昔ぼくがやっていたZ会の通信添削答案を、母親がとっておいてくれていた。カロリーメイトの空き箱を横に半分に切って作った手製の答案入れが、紙袋の中にいくつも入っていた。

高校2年、3年のときの答案。自分の字が今よりはるかにきれいで四角い。たしか通っていた塾の講師に「きれいな字で書いたからって点数が上がるわけではないが、汚い字で間違って読まれて点が下がることはあるし、なんかその、人として読みやすい字を書くように努力はしたほうがいいよ」と言われたのだった。それをぼくは少なくとも高校3年間の間はまじめに守っていた。

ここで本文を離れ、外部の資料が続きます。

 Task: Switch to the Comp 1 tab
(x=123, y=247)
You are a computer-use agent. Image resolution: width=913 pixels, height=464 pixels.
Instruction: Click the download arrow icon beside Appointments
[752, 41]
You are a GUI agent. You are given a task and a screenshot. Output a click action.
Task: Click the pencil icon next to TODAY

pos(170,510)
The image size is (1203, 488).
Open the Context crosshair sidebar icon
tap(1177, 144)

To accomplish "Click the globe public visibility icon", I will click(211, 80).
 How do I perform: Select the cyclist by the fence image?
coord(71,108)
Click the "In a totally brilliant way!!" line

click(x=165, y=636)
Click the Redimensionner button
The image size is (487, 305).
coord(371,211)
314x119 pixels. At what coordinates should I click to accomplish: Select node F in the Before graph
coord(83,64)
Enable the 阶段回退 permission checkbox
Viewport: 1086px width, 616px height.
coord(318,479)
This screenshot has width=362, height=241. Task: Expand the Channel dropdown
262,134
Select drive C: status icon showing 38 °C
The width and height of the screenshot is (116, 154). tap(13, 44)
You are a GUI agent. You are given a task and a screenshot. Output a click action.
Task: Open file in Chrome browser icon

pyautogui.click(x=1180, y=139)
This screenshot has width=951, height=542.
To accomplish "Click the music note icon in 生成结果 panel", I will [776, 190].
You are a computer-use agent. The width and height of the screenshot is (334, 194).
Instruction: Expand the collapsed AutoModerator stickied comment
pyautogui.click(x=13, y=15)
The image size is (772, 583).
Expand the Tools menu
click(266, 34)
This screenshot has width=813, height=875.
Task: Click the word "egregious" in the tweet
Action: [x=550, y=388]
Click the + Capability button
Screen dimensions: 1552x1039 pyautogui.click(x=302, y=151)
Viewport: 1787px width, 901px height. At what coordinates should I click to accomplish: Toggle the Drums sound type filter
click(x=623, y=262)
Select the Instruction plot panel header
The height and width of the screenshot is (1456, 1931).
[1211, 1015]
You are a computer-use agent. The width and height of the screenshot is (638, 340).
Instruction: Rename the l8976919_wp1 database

Z会の通信添削ではペンネームを用いる。ここに書くのは恥ずかしい。「将来恥ずかしく思うだろうと気づけないギリギリのラインの恥ずかしさ」がある。この恥ずかしさは、ここ20年間のインターネットにおいて、ある種の文脈として強調されたものであり、昔はそこまで恥ずかしくもないものだったとわかってもいる。黒歴史という言葉が生まれる前には黒歴史という概念自体がどうあったのか。文芸を探れば出てくるだろうがそれはあくまで現代に伝わった印刷物の表現の範囲内での理解であり、その時代にほんとうに流れていた空気がどうだったかをまるごとコピーしているわけではない。極端なことをいうと、紙がなかったころ、思い出話が口伝以外に根拠を持たなかった時代には、きっと黒歴史なんてものは存在しなかった。言った言わないの話が今よりもうちょっと不毛だったかもしれないが。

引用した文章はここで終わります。